**Записи о положении элементов**
# # #
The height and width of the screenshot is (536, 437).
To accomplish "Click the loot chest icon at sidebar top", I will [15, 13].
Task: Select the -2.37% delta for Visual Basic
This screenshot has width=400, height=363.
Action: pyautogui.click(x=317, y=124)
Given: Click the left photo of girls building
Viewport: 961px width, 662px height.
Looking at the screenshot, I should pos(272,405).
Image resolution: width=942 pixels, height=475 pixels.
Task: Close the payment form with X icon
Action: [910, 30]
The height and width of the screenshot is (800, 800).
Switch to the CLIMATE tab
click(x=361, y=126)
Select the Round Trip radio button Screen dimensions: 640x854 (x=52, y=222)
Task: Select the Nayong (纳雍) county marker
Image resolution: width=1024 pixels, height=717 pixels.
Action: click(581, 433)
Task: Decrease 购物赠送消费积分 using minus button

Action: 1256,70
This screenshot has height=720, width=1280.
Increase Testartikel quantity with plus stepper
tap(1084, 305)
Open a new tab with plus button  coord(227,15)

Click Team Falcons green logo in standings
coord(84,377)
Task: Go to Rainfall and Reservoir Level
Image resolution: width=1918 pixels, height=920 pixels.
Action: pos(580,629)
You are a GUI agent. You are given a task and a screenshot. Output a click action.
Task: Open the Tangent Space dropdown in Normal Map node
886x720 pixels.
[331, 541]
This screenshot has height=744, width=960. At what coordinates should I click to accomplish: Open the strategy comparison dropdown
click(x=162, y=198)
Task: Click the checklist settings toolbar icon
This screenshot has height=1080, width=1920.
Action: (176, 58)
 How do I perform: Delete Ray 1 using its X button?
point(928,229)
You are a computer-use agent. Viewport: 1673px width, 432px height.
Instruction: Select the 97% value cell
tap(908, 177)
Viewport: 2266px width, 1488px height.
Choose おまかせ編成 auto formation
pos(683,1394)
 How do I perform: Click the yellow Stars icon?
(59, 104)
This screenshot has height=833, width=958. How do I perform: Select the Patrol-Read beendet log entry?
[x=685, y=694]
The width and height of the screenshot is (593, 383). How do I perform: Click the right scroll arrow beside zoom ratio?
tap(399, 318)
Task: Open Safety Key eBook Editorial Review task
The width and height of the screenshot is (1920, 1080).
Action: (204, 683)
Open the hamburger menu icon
# # #
**Условие задания**
Повторите без изменений строки на отрезке от строки, где есть «Task: Select the -2.37%», до строки, где есть «Open a new tab», включая обе эти строки.

**Результат упражнения**
Task: Select the -2.37% delta for Visual Basic
This screenshot has width=400, height=363.
Action: pyautogui.click(x=317, y=124)
Given: Click the left photo of girls building
Viewport: 961px width, 662px height.
Looking at the screenshot, I should pos(272,405).
Image resolution: width=942 pixels, height=475 pixels.
Task: Close the payment form with X icon
Action: [910, 30]
The height and width of the screenshot is (800, 800).
Switch to the CLIMATE tab
click(x=361, y=126)
Select the Round Trip radio button Screen dimensions: 640x854 (x=52, y=222)
Task: Select the Nayong (纳雍) county marker
Image resolution: width=1024 pixels, height=717 pixels.
Action: click(581, 433)
Task: Decrease 购物赠送消费积分 using minus button

Action: 1256,70
This screenshot has height=720, width=1280.
Increase Testartikel quantity with plus stepper
tap(1084, 305)
Open a new tab with plus button  coord(227,15)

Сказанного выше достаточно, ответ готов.